Prolog

 

Eldjam sah Aísha genervt an, ihre dunklen Augen funkelten. Beide rissen Schwerter hervor, die zuvor nicht da waren, und schlugen gleichzeitig auf den Demouskos vor ihnen ein. So weit hätte es niemals kommen dürfen. Das geflügelte Wesen mit der schwarzen, matt glänzend schimmernden Haut verging schreiend unter der Wucht der Hiebe. Was hatten sie nur getan?

„Das war knapp“, sagte Eldjam und schluckte. Seine schöne Schwester nickte nur und besah ihre Klinge mit großen, braunen Augen. „Wir müssen die anderen warnen, sonst überlebt niemand von uns.“

Die Umgebung veränderte sich, und von den schroffen, braunen Bergen im Zentrum des Kontinents Nadej waren sie in eine Stadt inmitten einer grünen Ebene gelangt, ohne einen Schritt zu machen. Doch die einst schöne, fröhliche Stadt war verwüstet, brannte noch und Kampflärm war unüberhörbar. Schreiend starben Demouskaí ebenso wie Götter der Welt. Das durfte nicht sein. Das hatten sie so nicht geplant. Die schwarzhaarigen jungen Leute rannten mit gezogenen Schwertern in die Stadt Olderma, das Heim der Götterfamilien dieser Welt, die auf geheimnisvolle Weise erhellt wurde. Göttliche Gewalt, bis gerade eben noch für eine sehr sichere und unendliche Sache gehalten, erwies sich als durchaus anfälliges Gut, wenn die eigene Kreatur, ausgestattet mit viel zu viel Macht, einen schlechten Tag hatte. Und wenn diese Schöpfung ein großes Volk war, in der Zahl den Göttern deutlich überlegen, wurde aus der einfältigen Fantasie, ebenbürtige Wesen als Freunde zu schaffen, eine wirklich blöde Idee, die sich grausam rächte. Schlachtend und mordend zogen die Demouskaí durch die verwinkelten Gassen von Olderma und trafen auf nur wenig Widerstand, einfach weil sie zu viele waren und die Götter völlig überrumpelt wurden von den mächtigen Angreifern. Sie waren überall, und so liefen Eldjam und Aísha in einen Hinterhalt. Nur die schnelle Reaktion Eldjams bewahrte das Geschwisterpaar vor dem sicheren Tod, als eine Demouska aus einem Türeingang gestürzt kam und von hinten auf sie einschlug. Ihr Schwert prallte gegen den runden hölzernen Schild, den Eldjam hochgerissen hatte und ließ die schlanke, hochgewachsene Gestalt mit dem länglichen Gesicht verblüfft innehalten. Lang genug, um dem Hieb Aíshas schutzlos ausgeliefert zu sein. Doch hinter der erstochenen Kreatur erschienen schon zwei weitere, um die beiden Kinder von Mereq Urgom zu töten und die Macht über die Welt und das Reich der Götter an sich zu reißen.

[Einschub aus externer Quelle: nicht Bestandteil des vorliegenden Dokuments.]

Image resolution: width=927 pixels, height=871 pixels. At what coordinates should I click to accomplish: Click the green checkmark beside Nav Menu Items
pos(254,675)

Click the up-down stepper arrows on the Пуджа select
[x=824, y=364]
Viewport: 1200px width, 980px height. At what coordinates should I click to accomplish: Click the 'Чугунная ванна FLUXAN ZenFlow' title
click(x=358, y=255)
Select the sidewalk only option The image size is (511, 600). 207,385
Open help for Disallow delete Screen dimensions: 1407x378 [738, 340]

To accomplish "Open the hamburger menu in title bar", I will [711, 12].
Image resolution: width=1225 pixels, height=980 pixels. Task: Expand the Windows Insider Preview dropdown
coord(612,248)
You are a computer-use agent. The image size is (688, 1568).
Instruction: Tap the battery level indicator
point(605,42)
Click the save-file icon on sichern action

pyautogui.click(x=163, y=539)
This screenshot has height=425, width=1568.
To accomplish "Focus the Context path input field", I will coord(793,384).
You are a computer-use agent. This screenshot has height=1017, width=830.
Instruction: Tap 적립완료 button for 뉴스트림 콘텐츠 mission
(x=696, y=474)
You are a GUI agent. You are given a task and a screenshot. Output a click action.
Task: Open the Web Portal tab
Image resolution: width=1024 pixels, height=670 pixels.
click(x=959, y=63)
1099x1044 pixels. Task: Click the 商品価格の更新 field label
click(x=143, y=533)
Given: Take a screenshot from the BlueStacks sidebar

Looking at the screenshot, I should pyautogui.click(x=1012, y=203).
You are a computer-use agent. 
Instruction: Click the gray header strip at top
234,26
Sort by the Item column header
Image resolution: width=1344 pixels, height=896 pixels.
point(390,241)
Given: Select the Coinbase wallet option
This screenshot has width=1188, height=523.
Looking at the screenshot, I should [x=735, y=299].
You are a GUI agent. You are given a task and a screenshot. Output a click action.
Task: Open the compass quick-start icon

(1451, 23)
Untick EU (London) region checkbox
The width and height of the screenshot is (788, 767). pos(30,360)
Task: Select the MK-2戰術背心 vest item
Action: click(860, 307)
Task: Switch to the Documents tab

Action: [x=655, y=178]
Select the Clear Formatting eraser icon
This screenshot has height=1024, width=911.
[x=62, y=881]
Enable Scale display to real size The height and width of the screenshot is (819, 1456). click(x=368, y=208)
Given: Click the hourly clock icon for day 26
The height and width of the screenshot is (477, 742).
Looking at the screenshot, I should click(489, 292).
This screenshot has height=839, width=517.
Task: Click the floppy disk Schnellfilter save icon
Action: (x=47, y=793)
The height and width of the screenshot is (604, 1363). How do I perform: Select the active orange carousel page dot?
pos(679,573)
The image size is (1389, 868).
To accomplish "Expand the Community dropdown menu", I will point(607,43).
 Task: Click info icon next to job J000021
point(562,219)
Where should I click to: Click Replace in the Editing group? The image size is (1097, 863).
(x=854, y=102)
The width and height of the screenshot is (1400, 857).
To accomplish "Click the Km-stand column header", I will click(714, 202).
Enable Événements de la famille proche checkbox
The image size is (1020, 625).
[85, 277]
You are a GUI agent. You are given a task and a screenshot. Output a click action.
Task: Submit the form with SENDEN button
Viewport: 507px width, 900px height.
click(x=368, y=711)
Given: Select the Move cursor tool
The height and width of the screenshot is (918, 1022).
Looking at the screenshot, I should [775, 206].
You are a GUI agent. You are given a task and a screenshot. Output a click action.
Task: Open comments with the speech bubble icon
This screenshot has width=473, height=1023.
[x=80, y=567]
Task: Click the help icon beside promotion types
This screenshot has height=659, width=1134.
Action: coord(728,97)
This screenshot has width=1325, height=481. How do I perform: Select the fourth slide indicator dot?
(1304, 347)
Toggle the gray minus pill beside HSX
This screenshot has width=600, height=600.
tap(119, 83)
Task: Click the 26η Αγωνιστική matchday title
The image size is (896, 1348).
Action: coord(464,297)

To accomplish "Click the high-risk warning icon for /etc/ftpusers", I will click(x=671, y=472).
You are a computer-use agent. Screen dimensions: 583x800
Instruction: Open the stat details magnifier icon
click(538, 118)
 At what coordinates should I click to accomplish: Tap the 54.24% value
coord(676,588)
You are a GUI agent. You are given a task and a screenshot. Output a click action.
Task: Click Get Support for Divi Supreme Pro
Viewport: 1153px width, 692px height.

Statt zurück zu weichen griffen die Götter an und überraschten den Gegner, der nicht mit Gegenwehr gerechnet hatte. Es gelang Aísha und Eldjam, die beiden Demouskaí zu überrumpeln und mit den Klingen ihrer Schwerter zu töten. Auch sie erkannten in den letzten Sekunden ihres Seins erst, dass auch ihre Unsterblichkeit nur eine relative war, dass auch sie, gottgleich oder nicht, durch die Klinge eines ebenbürtigen Wesens durchaus getötet werden konnten. Es tat weh, war entsetzlich, dann lösten sich die Seelen von den Körpern, und die Demouskaí starben. Die beiden Götter starrten sich an, wandten sich um und eilten weiter. Sie hörten den Kampflärm, doch sie erreichten ihn wieder nicht, sondern wurden einmal mehr von einer Übermacht aufgehalten. In den engen Gassen der großen Stadt wirkte die Zahl der Demouskaí noch beängstigender. Ihre Schwerter reckten sich den so jung wirkenden Göttern entgegen, und Eldjam und Aísha hoben ihre Schilde schützend, während sie einen Schritt zurück wichen.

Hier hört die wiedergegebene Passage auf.